Realizing I would never see him again I got so drunk that I spent the night with someone else. Not knowing if I was pregnant or not I had to sort this out and tried to go on living. However, I stayed in touch with the lad from the first night and we became real good friends - talking about everything except sexual stuff. In October I went to see him in the town where he studied - just for a coffee. I already thought I would feel more than friendship for him that time, but questioned it because our contact was just online. Therefore I thougt it was not real and that I might see things in him which I just wanted to see. When we med I realized that he just was like I thought. It was so hard to leave him that time but I had to. I admitted my feelings but he said that I was a wonderful girl but that he didn't expect anything more than a chat and a coffee. Well - I liked to believe in him as it was making things easier for me. However just before Xmas we were starting to talk about sexual things and it turned out that he felt the same for me but that it was too hard because of the distance. When I went over for Xmas to see my friends I did not see him as he was down for some reasons. Well it deeply upset me that time and I thougt I should better get over him as soon as possible. Therefore I started to flirt online - you know on one of these single pages. It was a shit experience. One lad didnt turn up at our meeting and the other was simply not my cup of tea. Anyways it was not fair that I went on that page as my heart was not free. Things got better with my online friend I had fallen for. In March 2006 I often got texts which told that he would miss me like mad. In April I again was over to visit friends so that it was easy to catch a train to see him where he studied.

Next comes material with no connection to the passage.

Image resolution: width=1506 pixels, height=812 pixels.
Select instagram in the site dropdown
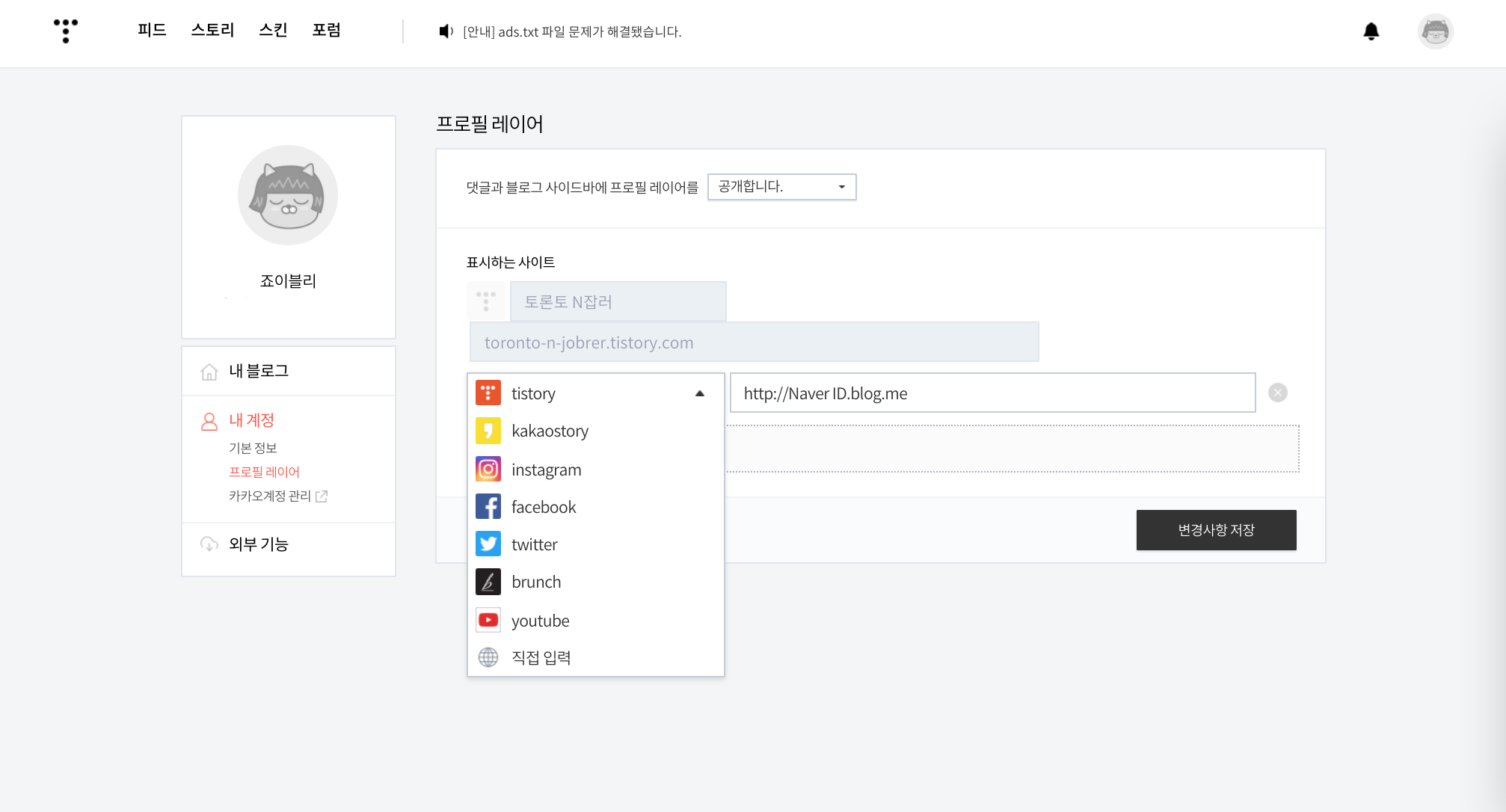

It was a surreal but wonderful meeting and I am sure I will never forget it. I never felt like that when someone was hugging me - you know it just felt right, as it was meant to be.

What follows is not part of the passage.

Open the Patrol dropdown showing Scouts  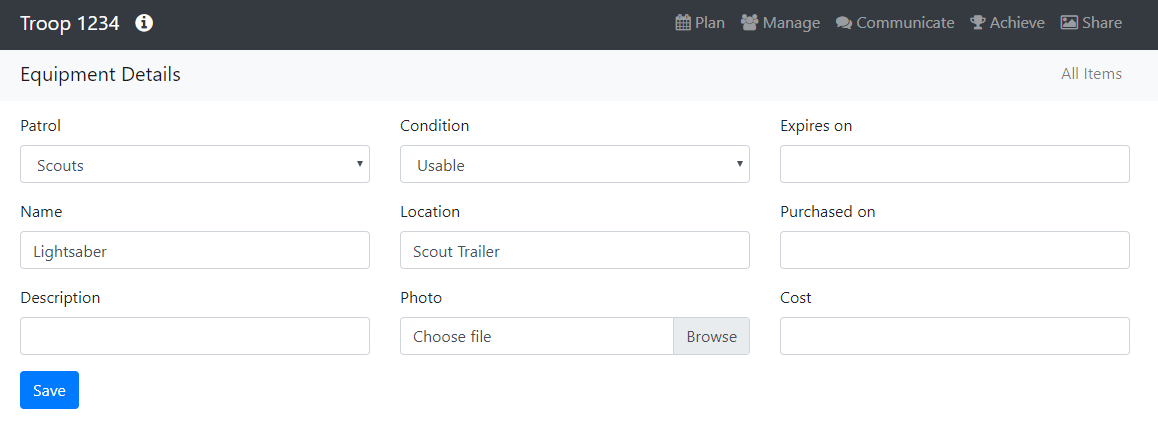click(x=195, y=165)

In June I flow over again to see him for five days. It was a good week - however I totally meant to open up to him. He wanted to give us a little space as he started a round the world trip just a month later. Contact was not as good for some weeks as he was somewhere in the wilderness. But I still cared lots about him and hoped he was all right. When I went on a trip round North Germany I had the Idea to tell him that I loved him from the bottom of my heard in a letter which would wait for him to return. I really told him all about my feelings. He found out about the letter because his brother told him - I begged him not to get his brother to read it out on the fone because I did not want to make things harder for him. I thought it was enough if one person suffers under the distance. Additionally I did not want him to have a bad conscience because of living his dream. All was OK because he missed me just as much in the beginning as I did. Contact was bad the last month - just short emails and no chatting at all. Well I feared we might grow apart but he said that he was sure that we will see each other again next year as I will probably move to a town which is only 3,5 hours from where he lives. Well since a few days I know that he is currently seeing someone else now. This is how he expressed it. I as well noticed that the memory was fading away but g away but i would have waited for him even if things would maybe not work out in the future .I mean I would not lose anything while waiting but maybe win something of uncountable value: Real love. I now feel like my dream broke in hundreds of pieces. I never thought he would only tell me just in one sentence without giving a reason. I don’t know his motifs but hope that we will stay friends in the end. For some reason I am not really angry with him as that could happen to everyone who hasn’t seen the other person for half a year but still it does hurt like hell. I don’t know what the future holds or if there is another chance for us. I don’t even know if I can be with him again after all.
It helps that is all far away as I need to concentrate on my final exams now. Maybe it was a hopeless story from its beginning but I believed in it. I will keep it as a good memory – as all the good times don’t turn worse because of a shit end.